Have you got any cringe making stories from your childhood that your mother likes to trot out in front of girlfriends/boyfriends/random visitors? I have.
About how an Italian exchange student tried to argue the toss about some minutiae of grammar and I stormed out, muttering that I wouldn’t have a foreigner telling me how to speak my own language.
Yep, that’s me, a right little Nigel Farrage at the age eight.
From more recent times, my dear friend Jo likes to remind me of when we first met many years ago and she tried to interest me in a PR-heavy pitch involving an up-and-coming chef by the name of Gordon Ramsay.

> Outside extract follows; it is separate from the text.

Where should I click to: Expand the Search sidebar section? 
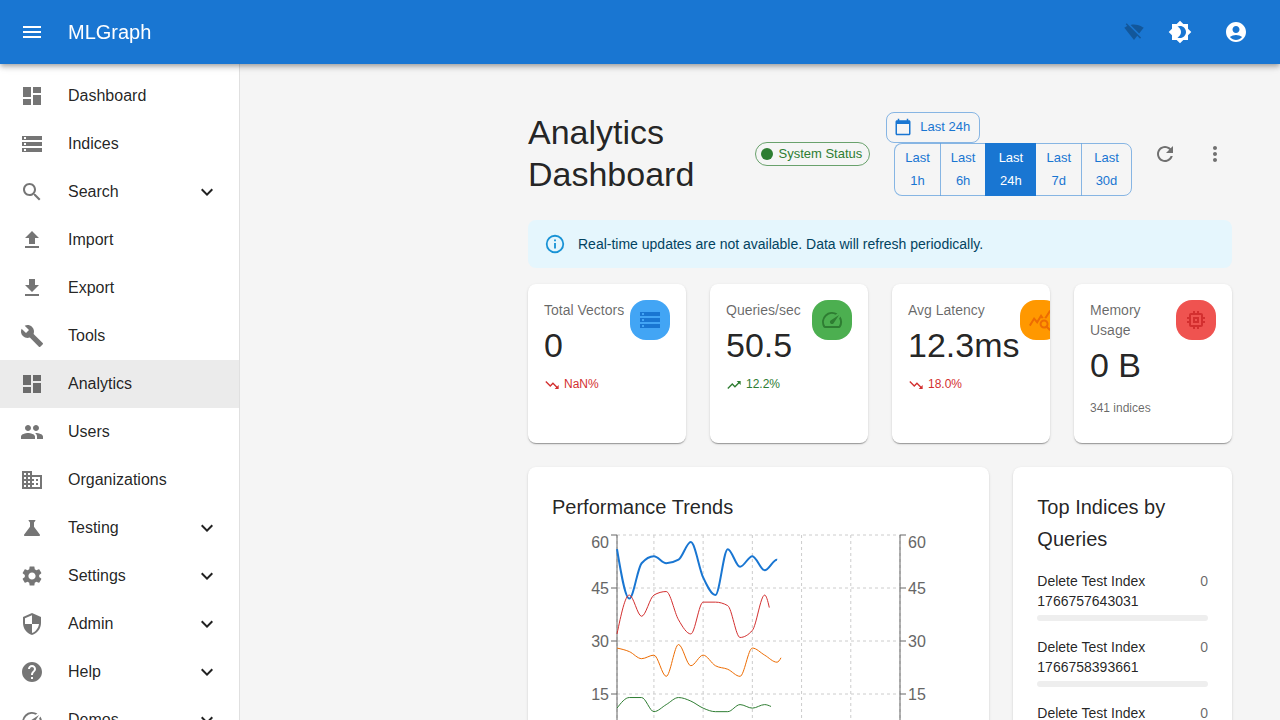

“Thing is, Jo,” I said, “if I want to get hold of a chef like him, I’ll just pick up the phone and call the restaurant.” God, what a pompous tit I was.
True, though. Not with Gordon any more obviously (wonder what ever happened to him?) but you have to recognise what the deal is with PR pitches involving chefs. You need to be offering access to someone I can’t get hold of otherwise.
In exchange you will get a feature with rather heavier fingerprints of “advertorial” than would otherwise be the case.
It’s a grubby little secret we all connive in, but it’s all about your market value, and that will vary from publication to publication, and story to story. Nigella welcoming The Times into her home to talk about her love for Ambrosia tinned rice? Yes, yes and yes.
Celebrity chef Joe Bloggs on how he uses Tefal pans in his new restaurant, not so much.